#### [EXERCICE COURT]
Répondez à ces questions d'après l'arrêt de la Cour de cassation :
1. Quelle juridiction a rendu l'arrêt attaqué par le pourvoi, et à quelle date ?
2. Combien de moyens de cassation les demandeurs invoquent-ils ?
3. À quelle date s'est tenue l'audience publique ?

#### [TEXTE À LIRE]
------------------------------
Cass. soc. n° 24-15.269

5 novembre 2025

SOC.

CZ

COUR DE CASSATION
______________________

Arrêt du 5 novembre 2025

Cassation partielle

M. HUGLO, conseiller doyen
faisant fonction de président

Arrêt n° 1028 FS

Pourvoi n° T 24-15.269

R É P U B L I Q U E F R A N Ç A I S E

_________________________

AU NOM DU PEUPLE FRANÇAIS
_________________________

ARRÊT DE LA COUR DE CASSATION, CHAMBRE SOCIALE, DU 5 NOVEMBRE 2025

1°/ La Confédération générale du travail,

2°/ La Fédération des travailleurs de la métallurgie CGT,

tous deux ayant leur siège au [Adresse 2],

ont formé le pourvoi n° T 24-15.269 contre l'arrêt rendu le 14 mars 2024 par la cour d'appel de Paris (pôle 6, chambre 2), dans le litige les opposant :

1°/ à la société Safran aircraft engines, société par actions simplifiée, dont le siège est [Adresse 1],

2°/ à la Défenseure des droits, domiciliée [Adresse 3],

défenderesses à la cassation.

Les demandeurs invoquent, à l'appui de leur pourvoi, trois moyens de cassation.

La Défenseure des droits a présenté des observations en application de l'article 33 de la loi organique n° 2011-333 du 29 mars 2011.

Le dossier a été communiqué au procureur général.

Sur le rapport de Mme Ott, conseillère, les observations de la SCP Lyon-Caen et Thiriez, avocat de la Confédération générale du travail, et de la Fédération des travailleurs de la métallurgie CGT, de la SCP Gatineau, Fattaccini et Rebeyrol, avocat de la société Safran aircraft engines, et l'avis de Mme Canas, avocate générale, après débats en l'audience publique du 1er octobre 2025 où étaient présents M. Huglo, conseiller doyen faisant fonction de président, Mme Ott, conseillère la plus ancienne faisant fonction de doyenne, Mmes Sommé, Bérard, M. Dieu, Mme Depelley, conseillers, Mmes Chamley-Coulet, Lanoue, Ollivier, Arsac, conseillères référendaires, Mme Canas, avocate générale, et Mme Pontonnier, greffière de chambre,

la chambre sociale de la Cour de cassation, composée, en application de l'article R. 431-5 du code de l'organisation judiciaire, du président et des conseillers précités, après en avoir délibéré conformément à la loi, a rendu le présent arrêt.
------------------------------
#### [DONNÉES]
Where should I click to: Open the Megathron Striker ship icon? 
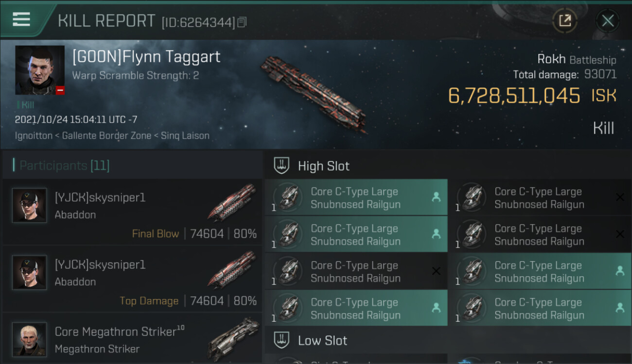233,338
------------------------------
#### [SORTIE ATTENDUE]
1. La cour d'appel de Paris (pôle 6, chambre 2), le 14 mars 2024.
2. Trois.
3. Le 1er octobre 2025.